Not to be outdone, the European Central Bank (ECB) started buying corporate bonds last week as part of its quantitative easing program (after adding public-sector bonds, covered bonds and asset-backed securities last year). Average yields for eurozone corporate debt as measured by Bank of America Merrill Lynch have now moved below 1%.
Adding fuel to the low-yield fire last week, investors sought safety in government bonds as odds are increasing of a “yes” vote for Brexit. 10-year German government bonds appear ready to cross over into negative yield territory, joining 10-year Swiss and Japanese debt.

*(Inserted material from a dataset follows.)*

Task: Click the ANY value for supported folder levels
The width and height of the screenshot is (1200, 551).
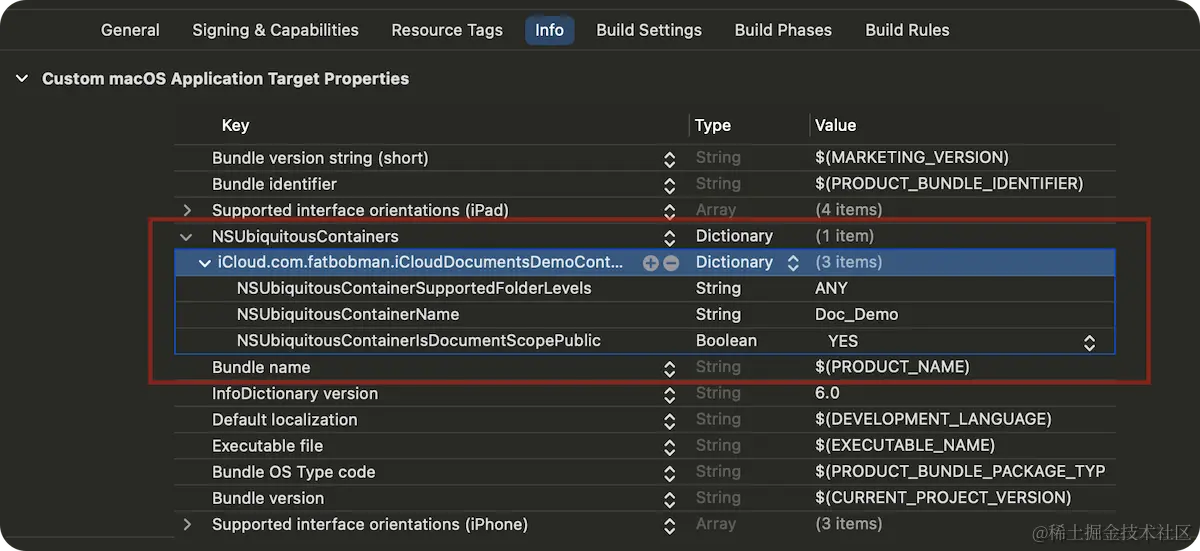Action: click(831, 289)
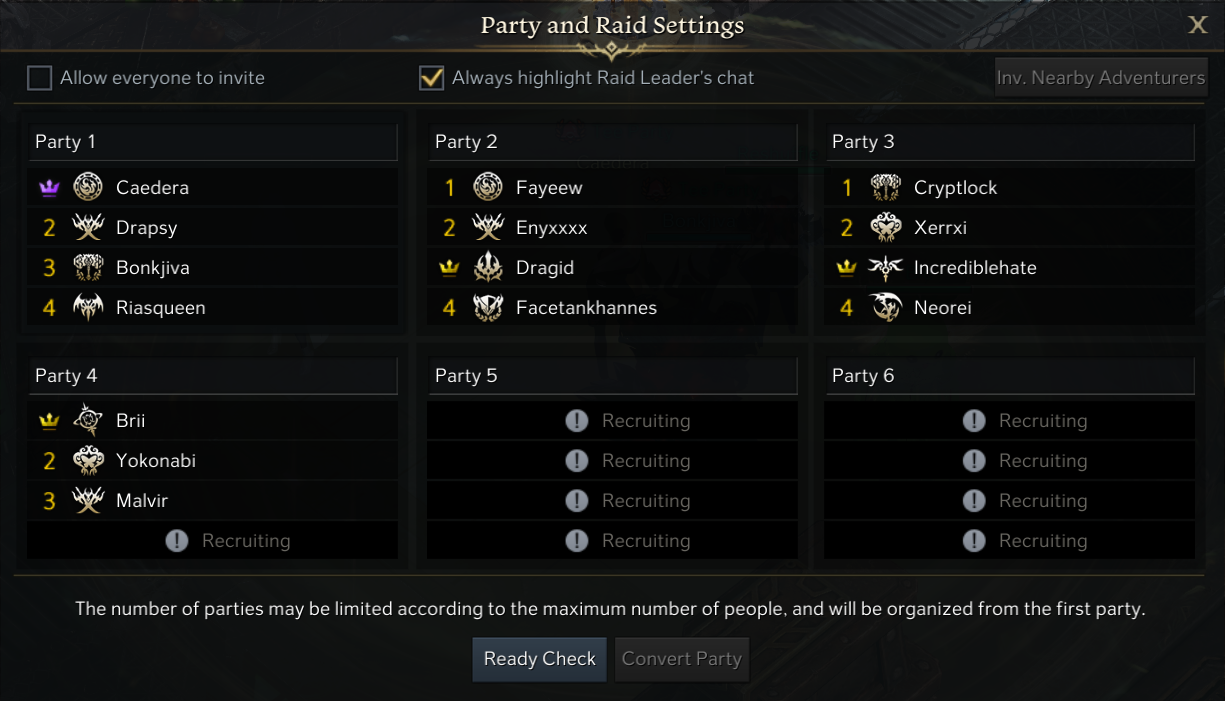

This week's chart highlights how much the borrowing costs for the highest rated corporations have declined across the globe during the past 10 years.
Key Takeaway:Fixed income investors are beginning to question just how far global central banks can push with negative interest rate policies (NIRP). Falling under the category of unintended consequences of unprecedented monetary policies, Germany's Commerzbank is considering moving billions of Euros into vaults rather than facing a -0.40% deposit rate with the ECB. At a minimum, investors should prepare for more volatility as central banks send interest rates into uncharted territory.
The material provided here is for informational use only. The views expressed are those of the author, and do not necessarily reflect the views of Penn Mutual Asset Management.
This material is for informational use only. The views expressed are those of the author, and do not necessarily reflect the views of Penn Mutual Asset Management. This material is not intended to be relied upon as a forecast, research or investment advice, and it is not a recommendation, offer or solicitation to buy or sell any securities or to adopt any investment strategy.
Opinions and statements of financial market trends that are based on current market conditions constitute judgment of the author and are subject to change without notice. The information and opinions contained in this material are derived from sources deemed to be reliable but should not be assumed to be accurate or complete. Statements that reflect projections or expectations of future financial or economic performance of the markets may be considered forward-looking statements. Actual results may differ significantly. Any forecasts contained in this material are based on various estimates and assumptions, and there can be no assurance that such estimates or assumptions will prove accurate.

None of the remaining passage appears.